Gli Omini – con riferimento a Ci scusiamo per il disagio (gli altri spettacoli sono nati, infatti, con processi parzialmente diversi) – affermano che “il particolare diventa universale” e che queste persone “finiscono per essere spersonalizzate divenendo simboli di qualcosa di più grande”; a me invece pare accada l'opposto: loro restano loro, offerti a noi che guardiamo. Non si tratta di ridurre il valore del contenuto spettacolare né di limitare la funzione del processo cui gli Omini danno vita, sia chiaro: si tratta di confrontarsi con una pratica artistica che, con Ci scusiamo per il disagio, mi sembra lasci allo spettatore la posizione di spettatore (degli altri) senza che mai abbia la percezione, l'idea, la suggestione che quegli altri siamo (potremmo essere) noi. Rimaniamo insomma voyeur, restiamo ai bordi della visione, siamo spioni a debita distanza: esattamente il ruolo che abbiamo di solito quando, nella Stazione che frequentiamo ogni giorno, passa un tossico o un marchettaro, si forma un crocicchio di ubriachi, vediamo qualcuno parlare con se stesso o scorgiamo qualcun altro che si cala i calzoni per pisciare in un angolo. Non c'è empatia, se non filtrata e salvaguardata dal distacco; non c'è partecipazione se non con la condizione d'insieme, resa ironicamente assurda – in Ci scusiamo per il disagio – dall'altoparlante scenico della Stazione, che agisce con quarto personaggio, progressivamente umanizzandosi, ed al quale è stato affidato il compito d'interagire con gli interpreti volgendo la propria voce verso il pubblico e i cui interventi sono comunque basati sulle dichiarazioni ottenute alla Stazione di Pistoia (i messaggi pre-registrati di Trenitalia ma anche i frammenti delle interviste raccolte).
Si tratta della relazione, pertanto, che stabiliamo col documento (“non c'è l'esercizio del giudizio su ciò che osserviamo e riportiamo” dicono infatti Gli Omini) e un documento, perciò, mi sembra Ci scusiamo per il disagio. Non ha (perché non la cerca, perché non è nel suo interesse) la complessità da teatro dell'assurdo; non ha l'universalità senza misura e senza tempo, splendidamente metateatrale, delle opere di Beckett: coi suoi vecchi derelitti, i suoi vagabondi imprigionati in uno spazio, i suoi falliti costretti (e contemporaneamente in salvo) in questo eterno presente.

C'è un ulteriore aspetto – a questo punto – che m'interessa affrontare ed è la relazione col contesto in cui quest'operazione di riporto, da me definita un “documento”, accade.

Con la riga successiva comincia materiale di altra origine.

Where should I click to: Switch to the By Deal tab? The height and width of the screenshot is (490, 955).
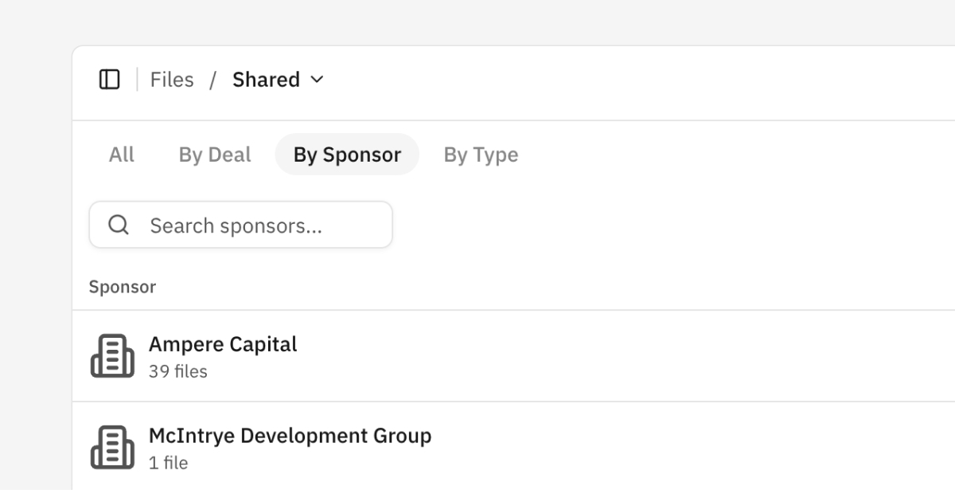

La prima di Ci scusiamo per il disagio avviene all'Area Deposito Rotabili Storici di Pistoia ed è lì che replica per dieci giorni: un deposito all'aperto fatto di binari arrugginiti impiantati sull'erba, di vecchie locomotive grigie, nere e marroni, di fumi che salgono scenograficamente al cielo mentre i megafoni pendono dall'esterno di carrozze che – al loro interno – s'illuminano diventando stanza-teatrale, luogo d'apparizioni momentanee: volti emergono dietro i finestrini, tra divanetti di pelle e portabagagli che non portano nessun bagaglio da anni. La sensazione, leggendo le recensioni d'allora, è che Ci scusiamo per il disagio fosse particolarmente suggestivo e che fosse rafforzato, nell'occasione, anche e proprio dal contesto: binari e carrozze, locomotive e cielo aperto, fumi e megafoni come metafora materiale del contenuto umano dello spettacolo: questi treni in abbandono quale corrispettivo delle anime disagiate, anch'esse in abbandono, che Gli Omini hanno conosciuto alla Stazione di Pistoia; così un treno che non va più accoglie figure che non sanno più dove andare: direzioni interrotte, tragitti spezzati, una quotidianità impantanata e che non accenna a passare (la condizione, peraltro, del museo) preservandosi identica, giorno dopo giorno.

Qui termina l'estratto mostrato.